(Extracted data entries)

◆ ◆ ◆

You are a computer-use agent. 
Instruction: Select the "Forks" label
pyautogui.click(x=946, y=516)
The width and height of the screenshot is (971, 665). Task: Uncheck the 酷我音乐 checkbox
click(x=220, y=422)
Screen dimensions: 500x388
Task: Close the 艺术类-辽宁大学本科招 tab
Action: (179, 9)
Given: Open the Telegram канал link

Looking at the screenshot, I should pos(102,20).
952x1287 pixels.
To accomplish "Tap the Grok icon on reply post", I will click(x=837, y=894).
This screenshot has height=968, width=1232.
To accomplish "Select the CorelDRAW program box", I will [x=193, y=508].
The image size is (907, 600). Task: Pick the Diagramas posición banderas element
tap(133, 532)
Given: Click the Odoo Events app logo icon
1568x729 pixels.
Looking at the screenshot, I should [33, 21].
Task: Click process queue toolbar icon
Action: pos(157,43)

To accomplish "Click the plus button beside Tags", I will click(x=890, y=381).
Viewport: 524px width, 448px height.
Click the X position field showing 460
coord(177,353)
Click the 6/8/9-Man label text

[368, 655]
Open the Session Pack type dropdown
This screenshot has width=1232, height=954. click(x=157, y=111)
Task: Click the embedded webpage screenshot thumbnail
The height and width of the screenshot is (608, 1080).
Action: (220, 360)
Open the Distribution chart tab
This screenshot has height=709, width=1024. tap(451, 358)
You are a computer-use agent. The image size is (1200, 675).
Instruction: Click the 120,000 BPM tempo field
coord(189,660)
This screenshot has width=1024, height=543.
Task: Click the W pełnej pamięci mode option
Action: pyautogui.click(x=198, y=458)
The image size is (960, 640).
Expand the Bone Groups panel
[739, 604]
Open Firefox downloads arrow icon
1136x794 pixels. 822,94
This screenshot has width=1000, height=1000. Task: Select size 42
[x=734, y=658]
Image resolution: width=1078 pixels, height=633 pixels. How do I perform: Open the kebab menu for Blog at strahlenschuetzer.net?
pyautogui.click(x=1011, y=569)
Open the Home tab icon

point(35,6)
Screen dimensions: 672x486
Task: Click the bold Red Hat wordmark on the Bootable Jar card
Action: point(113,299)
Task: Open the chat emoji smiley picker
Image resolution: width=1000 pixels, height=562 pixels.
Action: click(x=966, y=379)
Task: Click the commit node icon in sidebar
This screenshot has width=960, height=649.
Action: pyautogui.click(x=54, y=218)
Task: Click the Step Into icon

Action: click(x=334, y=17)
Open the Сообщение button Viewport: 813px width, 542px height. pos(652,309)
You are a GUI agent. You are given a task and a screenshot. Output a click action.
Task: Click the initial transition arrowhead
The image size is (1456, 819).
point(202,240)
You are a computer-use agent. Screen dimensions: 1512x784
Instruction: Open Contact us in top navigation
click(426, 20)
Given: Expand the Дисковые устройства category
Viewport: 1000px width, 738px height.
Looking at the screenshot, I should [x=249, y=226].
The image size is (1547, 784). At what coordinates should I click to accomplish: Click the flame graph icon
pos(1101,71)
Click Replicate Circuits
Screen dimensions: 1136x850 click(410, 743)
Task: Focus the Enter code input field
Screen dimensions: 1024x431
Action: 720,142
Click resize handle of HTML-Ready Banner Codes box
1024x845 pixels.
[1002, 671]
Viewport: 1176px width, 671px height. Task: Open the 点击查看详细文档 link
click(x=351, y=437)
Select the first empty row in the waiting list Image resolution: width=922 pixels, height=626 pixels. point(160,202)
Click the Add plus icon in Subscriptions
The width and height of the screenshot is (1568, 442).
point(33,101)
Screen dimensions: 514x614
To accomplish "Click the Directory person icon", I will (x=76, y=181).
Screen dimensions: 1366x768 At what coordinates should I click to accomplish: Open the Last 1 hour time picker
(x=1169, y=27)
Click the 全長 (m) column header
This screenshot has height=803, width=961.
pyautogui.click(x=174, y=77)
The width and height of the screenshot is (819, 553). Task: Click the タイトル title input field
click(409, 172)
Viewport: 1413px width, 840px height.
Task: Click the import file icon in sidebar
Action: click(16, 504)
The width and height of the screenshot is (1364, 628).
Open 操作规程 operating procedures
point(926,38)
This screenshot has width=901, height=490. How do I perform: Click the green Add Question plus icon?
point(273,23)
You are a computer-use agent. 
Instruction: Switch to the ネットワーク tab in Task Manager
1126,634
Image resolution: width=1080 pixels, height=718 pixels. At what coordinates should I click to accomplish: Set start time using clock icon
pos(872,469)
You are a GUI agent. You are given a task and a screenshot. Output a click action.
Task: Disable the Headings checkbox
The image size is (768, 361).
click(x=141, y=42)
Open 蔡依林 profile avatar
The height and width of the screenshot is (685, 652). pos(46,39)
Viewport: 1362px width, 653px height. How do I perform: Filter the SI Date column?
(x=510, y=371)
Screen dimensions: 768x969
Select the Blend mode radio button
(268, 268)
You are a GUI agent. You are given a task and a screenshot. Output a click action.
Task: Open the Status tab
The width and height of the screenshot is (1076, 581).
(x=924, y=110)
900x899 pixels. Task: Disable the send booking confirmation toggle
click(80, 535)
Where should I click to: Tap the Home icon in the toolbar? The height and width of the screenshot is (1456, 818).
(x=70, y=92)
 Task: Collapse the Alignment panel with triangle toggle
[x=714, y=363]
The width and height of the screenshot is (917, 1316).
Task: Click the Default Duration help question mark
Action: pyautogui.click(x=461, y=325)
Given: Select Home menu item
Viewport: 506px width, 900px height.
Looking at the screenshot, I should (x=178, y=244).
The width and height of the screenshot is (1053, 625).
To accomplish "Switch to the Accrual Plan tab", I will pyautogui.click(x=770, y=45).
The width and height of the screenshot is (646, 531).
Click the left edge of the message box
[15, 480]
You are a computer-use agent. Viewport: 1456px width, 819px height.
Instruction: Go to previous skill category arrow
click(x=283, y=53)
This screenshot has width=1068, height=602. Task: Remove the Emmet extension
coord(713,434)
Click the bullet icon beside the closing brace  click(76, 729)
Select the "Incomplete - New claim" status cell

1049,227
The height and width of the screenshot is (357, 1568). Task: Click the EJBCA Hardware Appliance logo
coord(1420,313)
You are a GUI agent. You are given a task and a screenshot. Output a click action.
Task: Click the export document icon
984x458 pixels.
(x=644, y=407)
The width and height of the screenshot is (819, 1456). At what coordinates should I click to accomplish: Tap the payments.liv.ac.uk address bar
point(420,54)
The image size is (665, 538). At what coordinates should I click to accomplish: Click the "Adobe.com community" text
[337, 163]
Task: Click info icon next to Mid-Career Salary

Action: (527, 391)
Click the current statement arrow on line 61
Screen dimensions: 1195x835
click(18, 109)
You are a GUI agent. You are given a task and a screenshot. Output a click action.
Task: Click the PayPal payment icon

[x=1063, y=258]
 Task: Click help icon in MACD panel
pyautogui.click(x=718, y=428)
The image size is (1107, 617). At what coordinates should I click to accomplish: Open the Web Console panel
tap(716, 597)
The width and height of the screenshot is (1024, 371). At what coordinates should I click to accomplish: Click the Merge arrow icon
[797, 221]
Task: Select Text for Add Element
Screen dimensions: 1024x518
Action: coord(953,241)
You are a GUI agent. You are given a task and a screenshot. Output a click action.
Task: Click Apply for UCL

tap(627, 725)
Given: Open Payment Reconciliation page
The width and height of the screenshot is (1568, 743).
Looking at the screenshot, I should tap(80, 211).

◆ ◆ ◆

Each entry above needs to be retyped exactly as it appears.

You are a computer-use agent. 
Instruction: Select the "Forks" label
pyautogui.click(x=946, y=516)
The width and height of the screenshot is (971, 665). Task: Uncheck the 酷我音乐 checkbox
click(x=220, y=422)
Screen dimensions: 500x388
Task: Close the 艺术类-辽宁大学本科招 tab
Action: (179, 9)
Given: Open the Telegram канал link

Looking at the screenshot, I should pos(102,20).
952x1287 pixels.
To accomplish "Tap the Grok icon on reply post", I will click(x=837, y=894).
This screenshot has height=968, width=1232.
To accomplish "Select the CorelDRAW program box", I will [x=193, y=508].
The image size is (907, 600). Task: Pick the Diagramas posición banderas element
tap(133, 532)
Given: Click the Odoo Events app logo icon
1568x729 pixels.
Looking at the screenshot, I should [33, 21].
Task: Click process queue toolbar icon
Action: pos(157,43)

To accomplish "Click the plus button beside Tags", I will click(x=890, y=381).
Viewport: 524px width, 448px height.
Click the X position field showing 460
coord(177,353)
Click the 6/8/9-Man label text

[368, 655]
Open the Session Pack type dropdown
This screenshot has width=1232, height=954. click(x=157, y=111)
Task: Click the embedded webpage screenshot thumbnail
The height and width of the screenshot is (608, 1080).
Action: (220, 360)
Open the Distribution chart tab
This screenshot has height=709, width=1024. tap(451, 358)
You are a computer-use agent. The image size is (1200, 675).
Instruction: Click the 120,000 BPM tempo field
coord(189,660)
This screenshot has width=1024, height=543.
Task: Click the W pełnej pamięci mode option
Action: pyautogui.click(x=198, y=458)
The image size is (960, 640).
Expand the Bone Groups panel
[739, 604]
Open Firefox downloads arrow icon
1136x794 pixels. 822,94
This screenshot has width=1000, height=1000. Task: Select size 42
[x=734, y=658]
Image resolution: width=1078 pixels, height=633 pixels. How do I perform: Open the kebab menu for Blog at strahlenschuetzer.net?
pyautogui.click(x=1011, y=569)
Open the Home tab icon

point(35,6)
Screen dimensions: 672x486
Task: Click the bold Red Hat wordmark on the Bootable Jar card
Action: point(113,299)
Task: Open the chat emoji smiley picker
Image resolution: width=1000 pixels, height=562 pixels.
Action: click(x=966, y=379)
Task: Click the commit node icon in sidebar
This screenshot has width=960, height=649.
Action: pyautogui.click(x=54, y=218)
Task: Click the Step Into icon

Action: click(x=334, y=17)
Open the Сообщение button Viewport: 813px width, 542px height. pos(652,309)
You are a GUI agent. You are given a task and a screenshot. Output a click action.
Task: Click the initial transition arrowhead
The image size is (1456, 819).
point(202,240)
You are a computer-use agent. Screen dimensions: 1512x784
Instruction: Open Contact us in top navigation
click(426, 20)
Given: Expand the Дисковые устройства category
Viewport: 1000px width, 738px height.
Looking at the screenshot, I should [x=249, y=226].
The image size is (1547, 784). At what coordinates should I click to accomplish: Click the flame graph icon
pos(1101,71)
Click Replicate Circuits
Screen dimensions: 1136x850 click(410, 743)
Task: Focus the Enter code input field
Screen dimensions: 1024x431
Action: 720,142
Click resize handle of HTML-Ready Banner Codes box
1024x845 pixels.
[1002, 671]
Viewport: 1176px width, 671px height. Task: Open the 点击查看详细文档 link
click(x=351, y=437)
Select the first empty row in the waiting list Image resolution: width=922 pixels, height=626 pixels. point(160,202)
Click the Add plus icon in Subscriptions
The width and height of the screenshot is (1568, 442).
point(33,101)
Screen dimensions: 514x614
To accomplish "Click the Directory person icon", I will (x=76, y=181).
Screen dimensions: 1366x768 At what coordinates should I click to accomplish: Open the Last 1 hour time picker
(x=1169, y=27)
Click the 全長 (m) column header
This screenshot has height=803, width=961.
pyautogui.click(x=174, y=77)
The width and height of the screenshot is (819, 553). Task: Click the タイトル title input field
click(409, 172)
Viewport: 1413px width, 840px height.
Task: Click the import file icon in sidebar
Action: click(16, 504)
The width and height of the screenshot is (1364, 628).
Open 操作规程 operating procedures
point(926,38)
This screenshot has width=901, height=490. How do I perform: Click the green Add Question plus icon?
point(273,23)
You are a computer-use agent. 
Instruction: Switch to the ネットワーク tab in Task Manager
1126,634
Image resolution: width=1080 pixels, height=718 pixels. At what coordinates should I click to accomplish: Set start time using clock icon
pos(872,469)
You are a GUI agent. You are given a task and a screenshot. Output a click action.
Task: Disable the Headings checkbox
The image size is (768, 361).
click(x=141, y=42)
Open 蔡依林 profile avatar
The height and width of the screenshot is (685, 652). pos(46,39)
Viewport: 1362px width, 653px height. How do I perform: Filter the SI Date column?
(x=510, y=371)
Screen dimensions: 768x969
Select the Blend mode radio button
(268, 268)
You are a GUI agent. You are given a task and a screenshot. Output a click action.
Task: Open the Status tab
The width and height of the screenshot is (1076, 581).
(x=924, y=110)
900x899 pixels. Task: Disable the send booking confirmation toggle
click(80, 535)
Where should I click to: Tap the Home icon in the toolbar? The height and width of the screenshot is (1456, 818).
(x=70, y=92)
 Task: Collapse the Alignment panel with triangle toggle
[x=714, y=363]
The width and height of the screenshot is (917, 1316).
Task: Click the Default Duration help question mark
Action: pyautogui.click(x=461, y=325)
Given: Select Home menu item
Viewport: 506px width, 900px height.
Looking at the screenshot, I should (x=178, y=244).
The width and height of the screenshot is (1053, 625).
To accomplish "Switch to the Accrual Plan tab", I will pyautogui.click(x=770, y=45).
The width and height of the screenshot is (646, 531).
Click the left edge of the message box
[15, 480]
You are a computer-use agent. Viewport: 1456px width, 819px height.
Instruction: Go to previous skill category arrow
click(x=283, y=53)
This screenshot has width=1068, height=602. Task: Remove the Emmet extension
coord(713,434)
Click the bullet icon beside the closing brace  click(76, 729)
Select the "Incomplete - New claim" status cell

1049,227
The height and width of the screenshot is (357, 1568). Task: Click the EJBCA Hardware Appliance logo
coord(1420,313)
You are a GUI agent. You are given a task and a screenshot. Output a click action.
Task: Click the export document icon
984x458 pixels.
(x=644, y=407)
The width and height of the screenshot is (819, 1456). At what coordinates should I click to accomplish: Tap the payments.liv.ac.uk address bar
point(420,54)
The image size is (665, 538). At what coordinates should I click to accomplish: Click the "Adobe.com community" text
[337, 163]
Task: Click info icon next to Mid-Career Salary

Action: (527, 391)
Click the current statement arrow on line 61
Screen dimensions: 1195x835
click(18, 109)
You are a GUI agent. You are given a task and a screenshot. Output a click action.
Task: Click the PayPal payment icon

[x=1063, y=258]
 Task: Click help icon in MACD panel
pyautogui.click(x=718, y=428)
The image size is (1107, 617). At what coordinates should I click to accomplish: Open the Web Console panel
tap(716, 597)
The width and height of the screenshot is (1024, 371). At what coordinates should I click to accomplish: Click the Merge arrow icon
[797, 221]
Task: Select Text for Add Element
Screen dimensions: 1024x518
Action: coord(953,241)
You are a GUI agent. You are given a task and a screenshot. Output a click action.
Task: Click Apply for UCL

tap(627, 725)
Given: Open Payment Reconciliation page
The width and height of the screenshot is (1568, 743).
Looking at the screenshot, I should tap(80, 211).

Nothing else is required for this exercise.